Entries taken from a collection:
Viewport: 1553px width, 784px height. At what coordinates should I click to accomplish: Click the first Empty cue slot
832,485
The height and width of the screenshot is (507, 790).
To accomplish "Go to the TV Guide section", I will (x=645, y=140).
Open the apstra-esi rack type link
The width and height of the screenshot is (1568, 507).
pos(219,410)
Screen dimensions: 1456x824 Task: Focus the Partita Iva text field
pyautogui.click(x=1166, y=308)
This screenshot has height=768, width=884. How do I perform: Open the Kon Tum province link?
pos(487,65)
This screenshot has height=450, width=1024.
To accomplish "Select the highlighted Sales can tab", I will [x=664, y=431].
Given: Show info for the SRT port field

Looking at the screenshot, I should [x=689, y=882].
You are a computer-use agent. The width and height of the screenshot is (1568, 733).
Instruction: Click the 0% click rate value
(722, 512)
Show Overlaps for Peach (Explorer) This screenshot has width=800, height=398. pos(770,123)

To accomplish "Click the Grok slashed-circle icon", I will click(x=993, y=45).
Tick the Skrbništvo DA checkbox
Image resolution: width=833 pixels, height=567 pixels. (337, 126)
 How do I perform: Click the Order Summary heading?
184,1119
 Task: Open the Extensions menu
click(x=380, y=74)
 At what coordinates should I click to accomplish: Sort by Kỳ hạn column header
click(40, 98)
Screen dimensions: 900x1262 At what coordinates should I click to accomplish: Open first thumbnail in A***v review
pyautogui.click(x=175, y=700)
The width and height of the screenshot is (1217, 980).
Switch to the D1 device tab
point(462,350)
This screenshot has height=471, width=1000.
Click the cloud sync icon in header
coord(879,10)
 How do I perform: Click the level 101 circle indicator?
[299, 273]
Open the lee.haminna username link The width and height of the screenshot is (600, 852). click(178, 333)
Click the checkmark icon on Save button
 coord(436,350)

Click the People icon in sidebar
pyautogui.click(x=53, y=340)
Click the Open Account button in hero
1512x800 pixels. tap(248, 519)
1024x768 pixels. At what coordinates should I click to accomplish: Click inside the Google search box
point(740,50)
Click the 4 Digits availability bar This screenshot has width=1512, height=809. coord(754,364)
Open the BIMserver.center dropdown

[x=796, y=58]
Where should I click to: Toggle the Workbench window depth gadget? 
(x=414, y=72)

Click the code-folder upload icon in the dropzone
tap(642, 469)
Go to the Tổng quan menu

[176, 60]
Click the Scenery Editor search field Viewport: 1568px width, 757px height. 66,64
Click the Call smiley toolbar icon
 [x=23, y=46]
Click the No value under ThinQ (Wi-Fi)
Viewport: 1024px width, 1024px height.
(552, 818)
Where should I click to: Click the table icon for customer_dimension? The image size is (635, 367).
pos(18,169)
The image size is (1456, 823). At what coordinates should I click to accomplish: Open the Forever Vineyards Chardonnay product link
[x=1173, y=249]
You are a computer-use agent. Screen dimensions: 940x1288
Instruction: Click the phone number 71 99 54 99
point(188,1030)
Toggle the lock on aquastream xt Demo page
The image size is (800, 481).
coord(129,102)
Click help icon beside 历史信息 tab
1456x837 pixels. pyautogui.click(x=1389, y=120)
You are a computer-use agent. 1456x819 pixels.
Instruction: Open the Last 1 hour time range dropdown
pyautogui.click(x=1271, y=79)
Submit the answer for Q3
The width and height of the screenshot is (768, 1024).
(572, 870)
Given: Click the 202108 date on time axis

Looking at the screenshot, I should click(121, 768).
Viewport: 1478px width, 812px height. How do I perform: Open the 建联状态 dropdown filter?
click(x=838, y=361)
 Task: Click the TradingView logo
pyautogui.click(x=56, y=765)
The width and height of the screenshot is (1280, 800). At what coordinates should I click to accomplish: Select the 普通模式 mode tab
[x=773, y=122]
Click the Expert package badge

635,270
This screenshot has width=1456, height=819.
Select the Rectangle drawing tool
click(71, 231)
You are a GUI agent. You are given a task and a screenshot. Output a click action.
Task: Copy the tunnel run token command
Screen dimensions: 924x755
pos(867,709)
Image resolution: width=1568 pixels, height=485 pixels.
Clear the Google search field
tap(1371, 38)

— What is needed —
Count how many lines in the rows above contain the string "Show", matching case exactly, and reply with only that number.

— Task response —
2